En fait, il n’y a que la France qui joue réellement perdante dans ce jeu, car elle seule entretenait encore le modèle d’une puissance complète. Soit elle se fond totalement jusqu’à disparaitre dans l’UE telle qu’elle est, soit elle reprend son autonomie. Il n’y a pas de position intermédiaire.
On peut supposer que les projets de mutualiser la dette n’est pas du goût des pays du Nord : ils ne l’accepteront qu’au prix de « réformes » qui achèverait la structure économique des pays du Sud.
Quant à harmoniser les salaires dont la différence Est/Ouest est de 1 à 3, voire de 1 à 8 dans les cas extrêmes, c’est une vaste farce. L’Union Européenne a précisément été conçue pour permettre cette « délocalisation interne » : il n’est donc nullement question d’y mettre fin ! En outre, comment y parvenir : il n’est pas possible de payer les Roumains au prix des Français, ni de payer les Français au prix des Roumains, ni de faire une moyenne entre les deux. Les coûts de la vie sont totalement différents d’un bout à l’autre de l’Europe, et ne convergeront pas, a fortiori dans l’hiver démographique et économique qui commence. Le seul moyen consisterait à rétablir des barrières tarifaires entre les pays... ce qu’on appelle plus simplement des barrières douanières, et qui s’appelle la fin du marché unique. C’est presque le Frexit, la fin de l’Union Européenne.
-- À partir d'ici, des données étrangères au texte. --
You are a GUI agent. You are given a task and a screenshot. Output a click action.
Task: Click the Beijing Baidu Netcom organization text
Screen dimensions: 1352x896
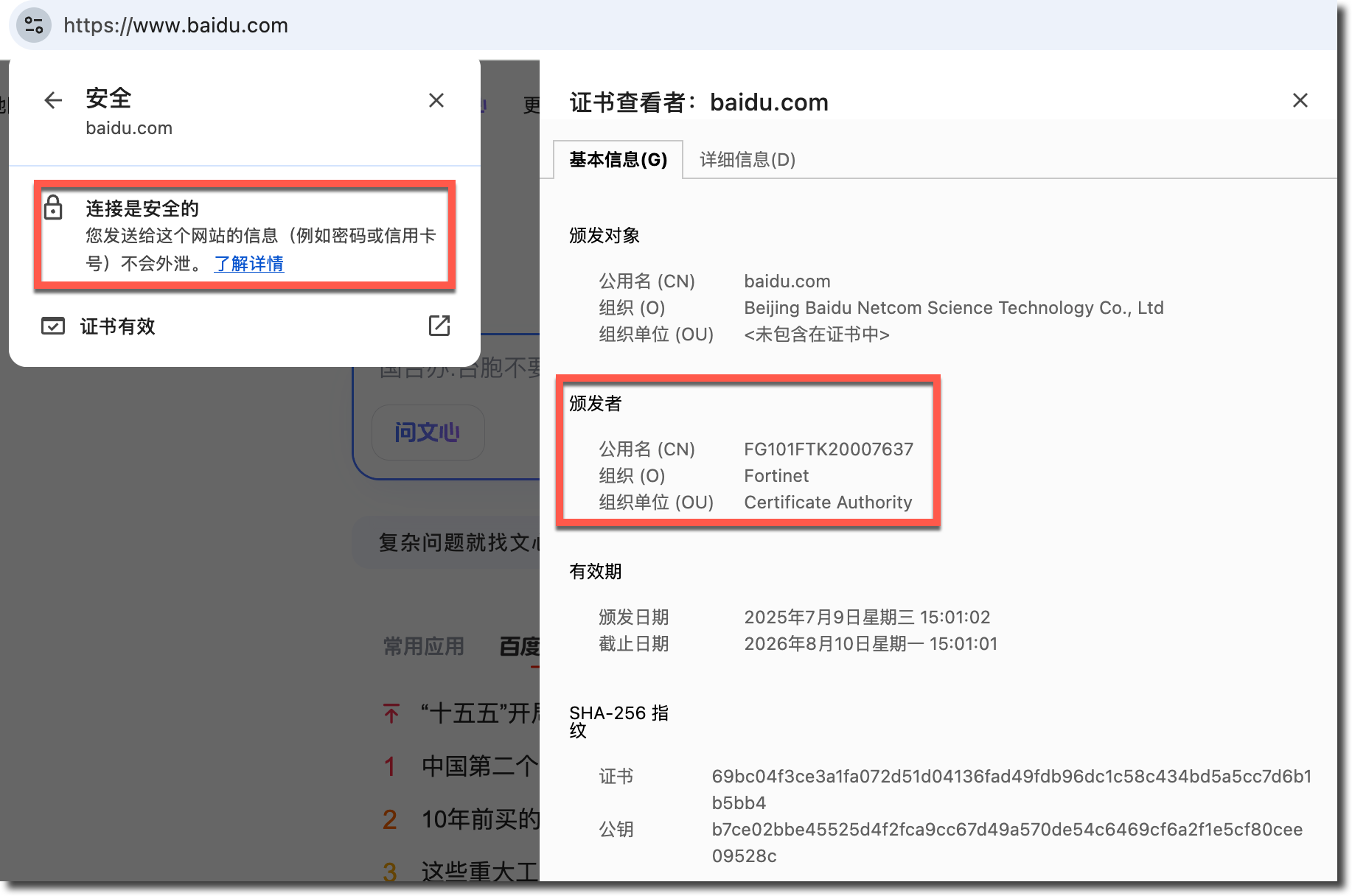[953, 308]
Que ce soit au civil ou au militaire, cette Union Européenne ne sera jamais que l’édification bancale et bureaucratique, au service de quelques puissances financières assez grandes pour en profiter réellement. Aux citoyens européens, elle ne peut offrir que la perspective d’une longue sédation, vers une post-modernité aux libertés de plus en plus restreintes, mais compensée par une sorte d’irresponsabilité politique et de régression infantile.
Aux bureaucrates français, elle peut offrir quelques carrières à Bruxelles pour avaliser les décisions germano-américaines, et reporter dans des cénacles les dispositions prises par d’autres. Ils pourront également briguer des postes en France en entretenant le peuple déclinant des bienfaits de « l’Union », comme ils l’appellent maintenant pour faire américains, et sur l’avenir radieux de la liberté collective, du socialisme à visage humain ou de la société ouverte et inclusive. Mais de responsabilités géopolitiques point.
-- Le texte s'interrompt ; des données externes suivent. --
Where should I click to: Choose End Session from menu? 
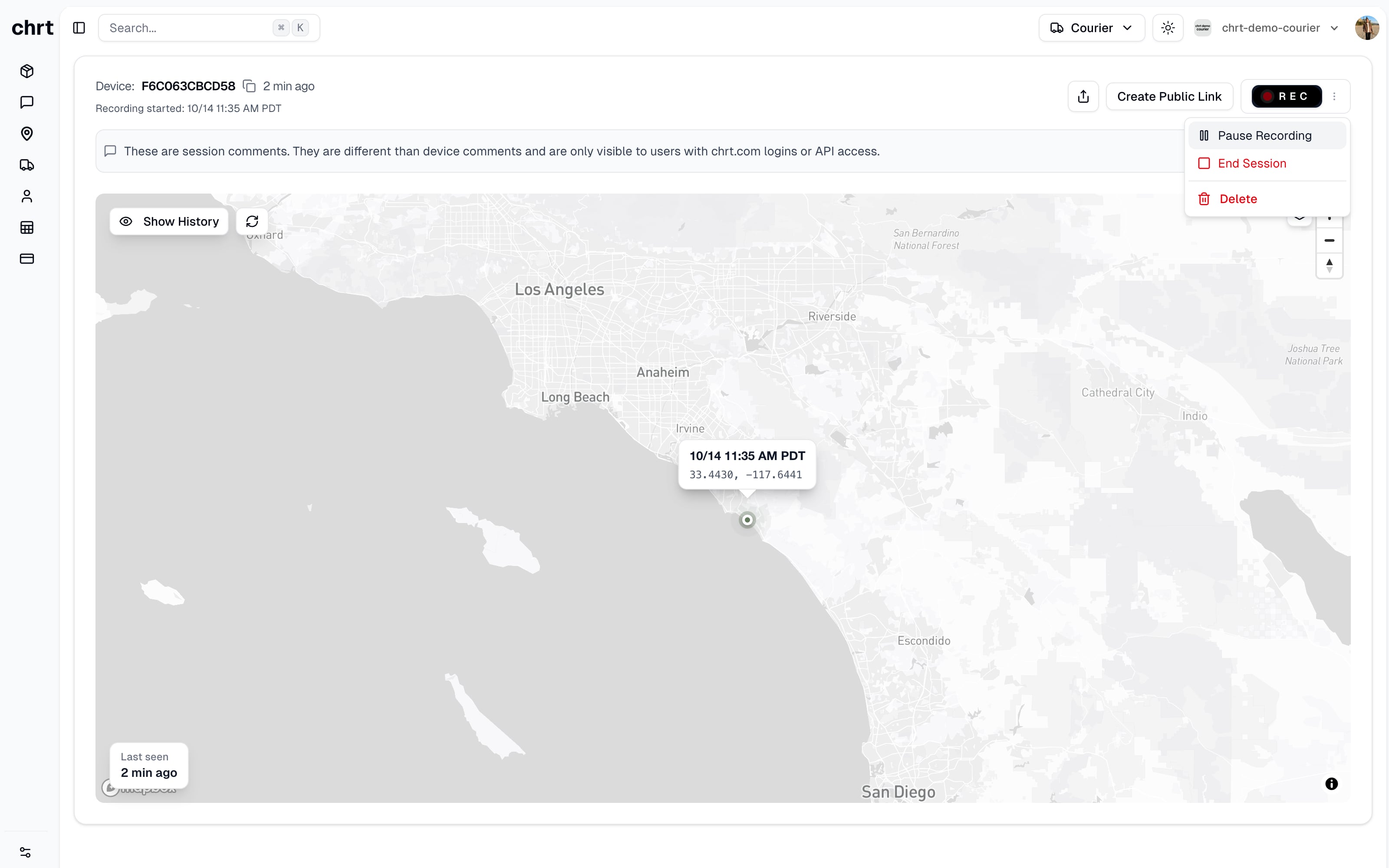click(x=1251, y=164)
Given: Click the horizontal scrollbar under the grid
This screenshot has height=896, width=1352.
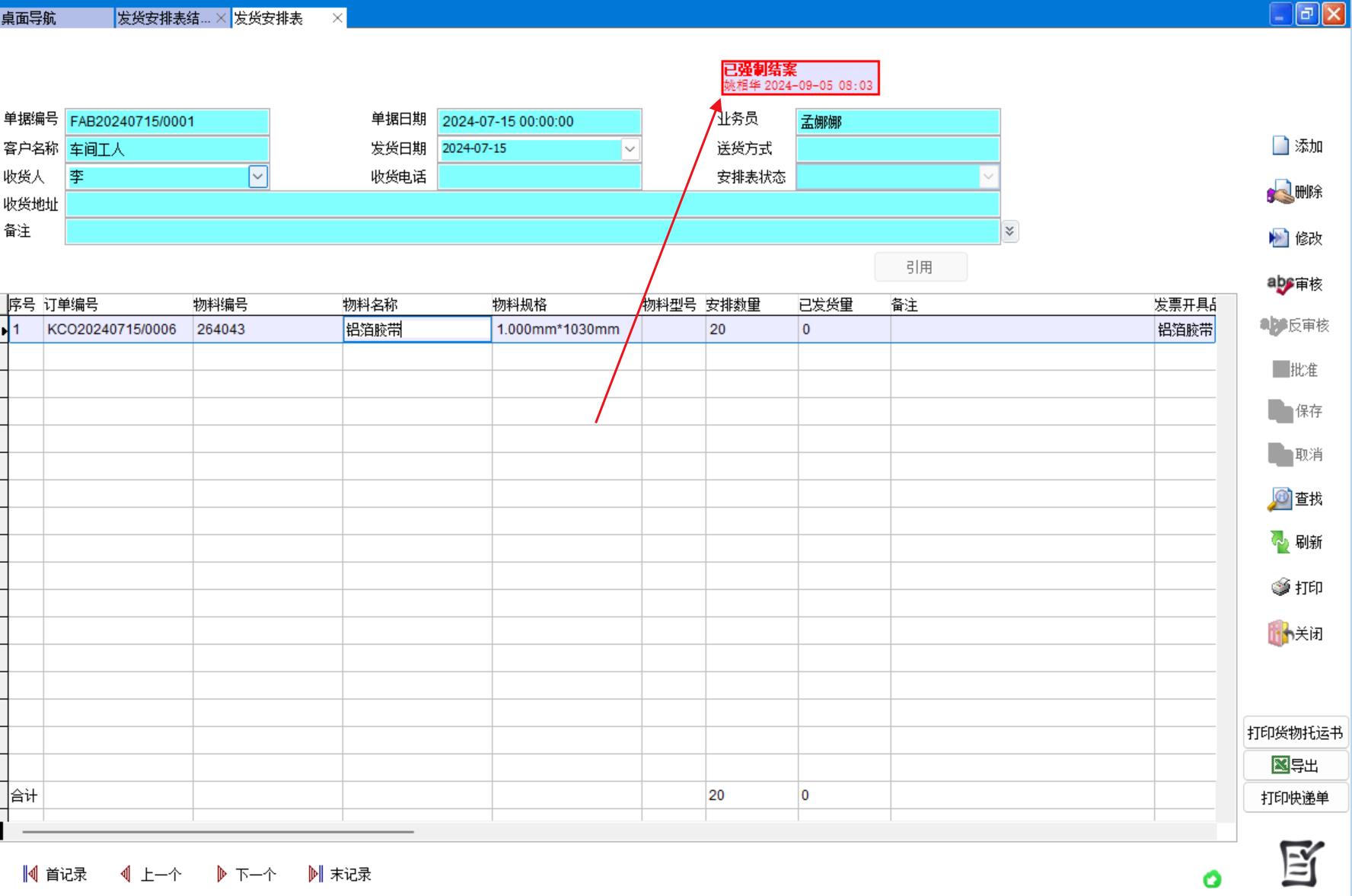Looking at the screenshot, I should (x=218, y=832).
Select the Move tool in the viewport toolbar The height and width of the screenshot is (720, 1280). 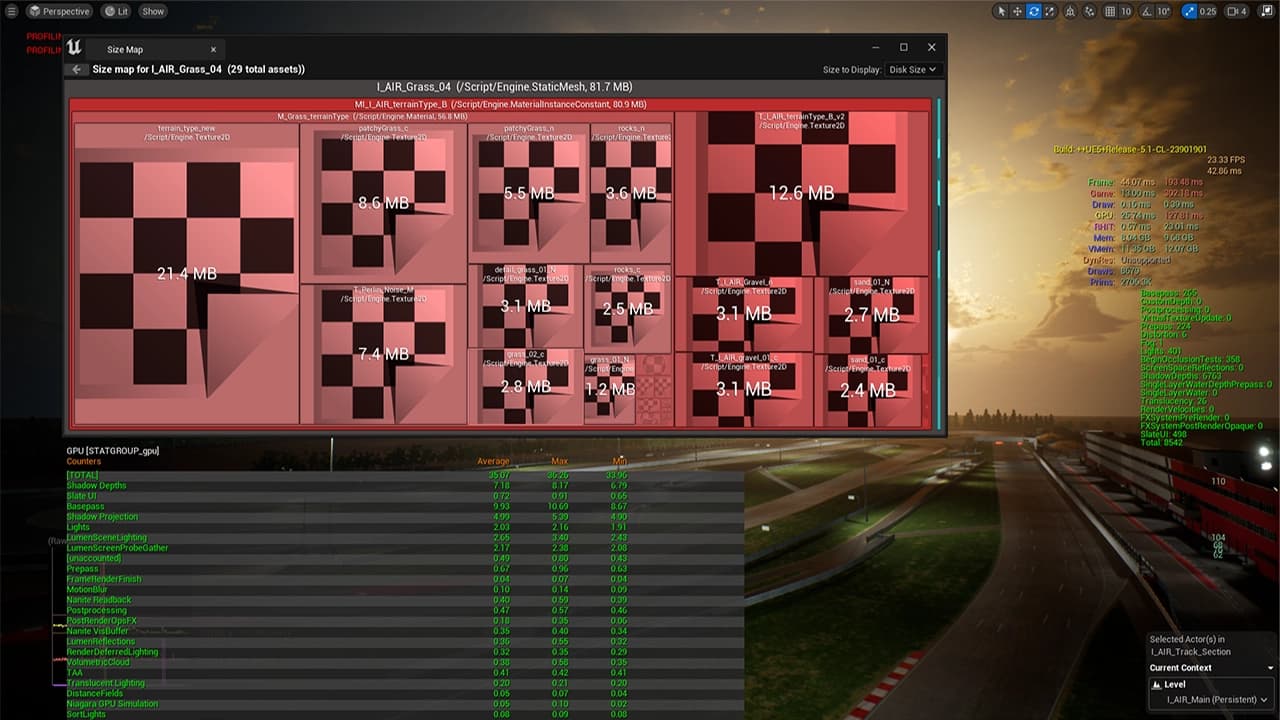coord(1017,11)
L’avenir de l’armée française est un lent déclin, étranglée par les stagnations budgétaires et industrielles, vouée aux seconds rôles atlantistes. L’art de commander, à terme, s’en trouvera atteint, et participera du dépitement. De cette façon, l’avenir de la France est celui d’une province endormie sur un prestigieux passé à jamais révolu, une forme de provincialisme petit-bourgeois qui conviendra à certains.
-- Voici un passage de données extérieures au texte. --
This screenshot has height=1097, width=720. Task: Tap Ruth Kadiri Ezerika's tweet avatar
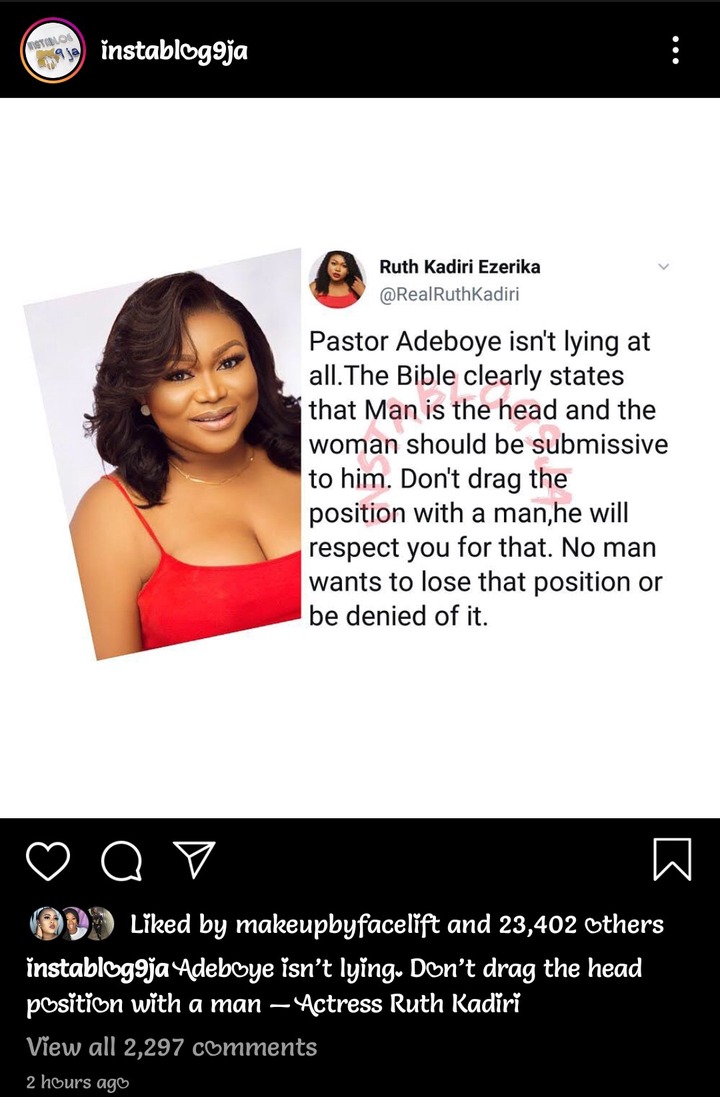pos(338,279)
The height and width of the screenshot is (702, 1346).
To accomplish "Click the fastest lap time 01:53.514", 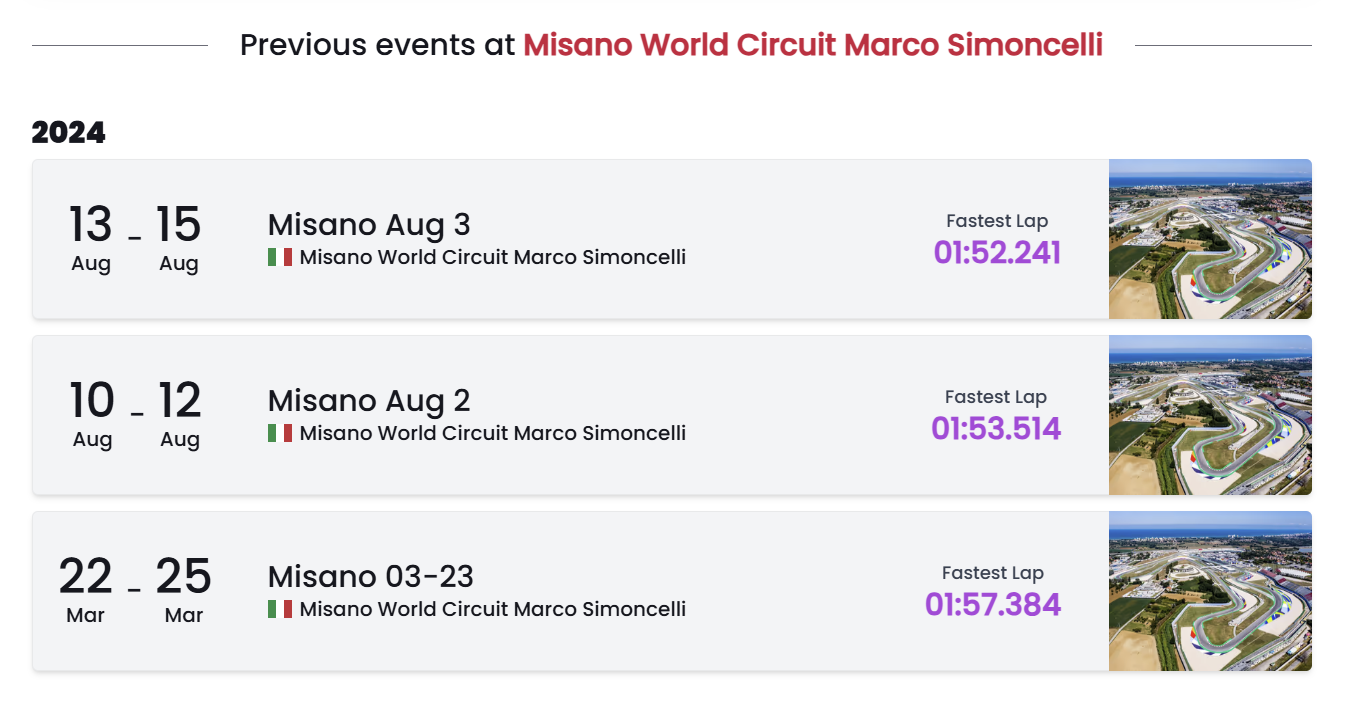I will point(996,429).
C’est peut-être du constat et de la prise de conscience de l’impasse structurelle de l’UE pour la France, que viendra chez ces mêmes bureaucrates un désir d’imiter les Anglais. Rien n’est impossible, et l’Histoire nous montre quantité de retournements de ce genre. La Russie mène une politique de puissance avec un PIB égal à l’Italie. La France pourrait tout à fait jouer les francs-tireurs dans le capitalisme multipolaire qui émerge dans le monde, et trouver une forme d’équilibre entre ses attaches occidentales et ses aventures personnelles.